Intentaba sonreír, pero como le sucedía siempre los labios lo dejaron apenas en un esbozo.

—¡Eso es verdad! —Rió el gigantón—. Pero menos.

Y le tendió una mano acorde con el tamaño de su poseedor, mano que fue estrechada de inmediato. Aquella noche, evitando la preocupación de su madre ante el aspecto con el que se presentó, el niño dijo y repitió:

—Madre, me he hecho amigo de un gigante.

Pocos días después, esperando a su madre junto al pozo mayor, frente al castillo, apareció por una calle un caballo con un singular jinete. La mayoría de los vecinos de la villa disponían de algunos animales para el trabajo o para alimentarse. Bueyes, mulas, gallinas, cerdos, incluso cabras y ovejas, pero no caballos de monta, pues para ellos no tenían una función práctica y su coste y mantenimiento los hacía prohibitivos. Ni siquiera quedaba claro que tuvieran derecho a ellos. En realidad los que había en el señorío pertenecían al señor feudal, un marqués, y vivían en las cuadras del castillo. Sin embargo, lo que le sorprendió no fue el caballo, pues los soldados y los familiares de dicho señor solían utilizarlos, sino el jinete. En esta ocasión ni guerrero ni noble, sino un crío de unos diez años, de pelo ondulado y rojizo y rostro pecoso. Vestía únicamente unas calzas negras, lo que dejaba ver un cuerpo delgado y fibroso. Montaba con los brazos cruzados, desafiante en el equilibrio, mirando al cielo y balanceando la cabeza como si siguiera algún compás. El niño sintió una oleada de interés al instante por aquel personaje tan singular, oleada que este debió percibir puesto que bajó la vista y al encontrarse con aquellos ojos grises, amistosos, sonrió alegremente sin desviar su marcha hacia la puerta del castillo. Poco antes de desaparecer por ella, se colocó dando una voltereta imposible de espaldas al sentido de la marcha y agitó la mano despidiéndose. La pirueta, asombrosa, añadió admiración a la simpatía. ¿Cómo era capaz de montar de aquella forma? ¿Vivía en el castillo? La mera posibilidad lo convertía en un ser enigmático, pues así consideraba el lugar y a sus habitantes a pesar de que su madre trabajase en su interior. La respuesta llegó pronto. Al día siguiente, cerca del atardecer, se presentó en la casa de la viuda y el huérfano el animoso Páter acompañado del jinete pelirrojo, esta vez con sandalias, calzón y blusón negros. Tras saludar, le dijo a su acompañante con tono de fingido hartazgo:

—Pues aquí lo tienes, ¿vale? Hala, presentaciones hechas.

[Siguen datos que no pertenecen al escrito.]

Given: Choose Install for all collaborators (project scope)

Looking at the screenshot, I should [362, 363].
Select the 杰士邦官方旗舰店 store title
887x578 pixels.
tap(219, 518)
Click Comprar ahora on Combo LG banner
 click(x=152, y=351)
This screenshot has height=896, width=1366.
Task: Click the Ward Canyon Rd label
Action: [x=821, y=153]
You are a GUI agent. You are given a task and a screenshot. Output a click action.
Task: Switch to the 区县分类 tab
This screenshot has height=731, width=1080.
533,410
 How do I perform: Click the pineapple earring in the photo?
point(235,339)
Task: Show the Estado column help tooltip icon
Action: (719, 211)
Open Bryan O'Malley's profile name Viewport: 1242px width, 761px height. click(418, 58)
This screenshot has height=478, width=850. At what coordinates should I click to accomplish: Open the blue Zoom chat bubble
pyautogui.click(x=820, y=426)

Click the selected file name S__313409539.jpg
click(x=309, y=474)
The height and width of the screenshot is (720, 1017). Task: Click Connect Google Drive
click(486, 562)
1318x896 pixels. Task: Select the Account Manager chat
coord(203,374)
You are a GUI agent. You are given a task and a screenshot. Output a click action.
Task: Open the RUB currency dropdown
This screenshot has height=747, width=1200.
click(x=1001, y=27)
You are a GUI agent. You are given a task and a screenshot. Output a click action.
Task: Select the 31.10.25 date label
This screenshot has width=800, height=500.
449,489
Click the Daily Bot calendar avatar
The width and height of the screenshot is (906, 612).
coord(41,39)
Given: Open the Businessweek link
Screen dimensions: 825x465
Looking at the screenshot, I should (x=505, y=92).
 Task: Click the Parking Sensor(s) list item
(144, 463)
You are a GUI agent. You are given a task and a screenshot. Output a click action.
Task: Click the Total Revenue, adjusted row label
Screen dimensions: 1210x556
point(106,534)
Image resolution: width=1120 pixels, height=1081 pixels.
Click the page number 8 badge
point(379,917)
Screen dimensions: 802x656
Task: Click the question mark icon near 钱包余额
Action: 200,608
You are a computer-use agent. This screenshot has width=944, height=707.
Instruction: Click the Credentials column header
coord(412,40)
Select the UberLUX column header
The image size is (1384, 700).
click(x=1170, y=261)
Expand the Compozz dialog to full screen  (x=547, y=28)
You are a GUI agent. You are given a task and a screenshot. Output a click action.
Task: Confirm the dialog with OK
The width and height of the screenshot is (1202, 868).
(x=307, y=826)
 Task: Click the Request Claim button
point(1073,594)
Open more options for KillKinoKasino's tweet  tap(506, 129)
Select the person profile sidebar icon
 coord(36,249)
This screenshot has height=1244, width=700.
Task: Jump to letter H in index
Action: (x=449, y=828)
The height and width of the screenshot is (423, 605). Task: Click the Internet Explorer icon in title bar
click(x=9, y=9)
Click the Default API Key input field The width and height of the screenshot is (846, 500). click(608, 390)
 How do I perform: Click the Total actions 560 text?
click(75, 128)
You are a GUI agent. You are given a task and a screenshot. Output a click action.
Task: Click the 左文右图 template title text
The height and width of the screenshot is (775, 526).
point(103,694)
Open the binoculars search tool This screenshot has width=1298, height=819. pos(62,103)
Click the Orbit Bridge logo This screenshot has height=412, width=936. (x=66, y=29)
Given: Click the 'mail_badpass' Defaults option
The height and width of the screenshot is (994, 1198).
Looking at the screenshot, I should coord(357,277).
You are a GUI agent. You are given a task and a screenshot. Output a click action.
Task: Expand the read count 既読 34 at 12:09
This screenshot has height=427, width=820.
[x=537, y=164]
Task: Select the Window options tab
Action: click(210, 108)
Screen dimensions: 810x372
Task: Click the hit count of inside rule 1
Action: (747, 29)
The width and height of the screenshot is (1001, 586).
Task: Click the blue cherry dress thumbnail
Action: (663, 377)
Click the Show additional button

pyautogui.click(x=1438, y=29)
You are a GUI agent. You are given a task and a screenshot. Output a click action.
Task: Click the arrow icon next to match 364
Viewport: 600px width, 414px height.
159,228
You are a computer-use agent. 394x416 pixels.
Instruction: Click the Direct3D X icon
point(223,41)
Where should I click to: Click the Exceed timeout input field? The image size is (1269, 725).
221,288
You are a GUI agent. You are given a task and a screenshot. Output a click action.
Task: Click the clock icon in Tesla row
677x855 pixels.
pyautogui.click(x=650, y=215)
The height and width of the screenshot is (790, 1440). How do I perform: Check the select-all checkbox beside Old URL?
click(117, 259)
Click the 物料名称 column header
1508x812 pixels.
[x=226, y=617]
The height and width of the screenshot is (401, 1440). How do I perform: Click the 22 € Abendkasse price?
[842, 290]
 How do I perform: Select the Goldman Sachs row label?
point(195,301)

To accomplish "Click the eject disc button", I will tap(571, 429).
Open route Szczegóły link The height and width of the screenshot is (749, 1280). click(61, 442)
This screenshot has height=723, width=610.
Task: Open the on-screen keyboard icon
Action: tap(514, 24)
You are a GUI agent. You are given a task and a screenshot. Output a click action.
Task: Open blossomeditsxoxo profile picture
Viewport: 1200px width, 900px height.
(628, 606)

Luego se acercó a la mujer para interesarse por lo que cocinaba. De pronto, como si recordara algo sin importancia, añadió:

—Es el hijo del secretario del señor, te quería conocer. En el castillo no hay demasiados niños de vuestra edad, se llama Vento y… —frunció el ceño, dudando—, es muy simpático, un gran jinete y, por cierto, no habla. No es sordomudo, simplemente no habla. Oír oye, ¿verdad?

Vento, confirmando presentación e información, asintió y lanzó a su nuevo amigo una sonrisa deslumbrante.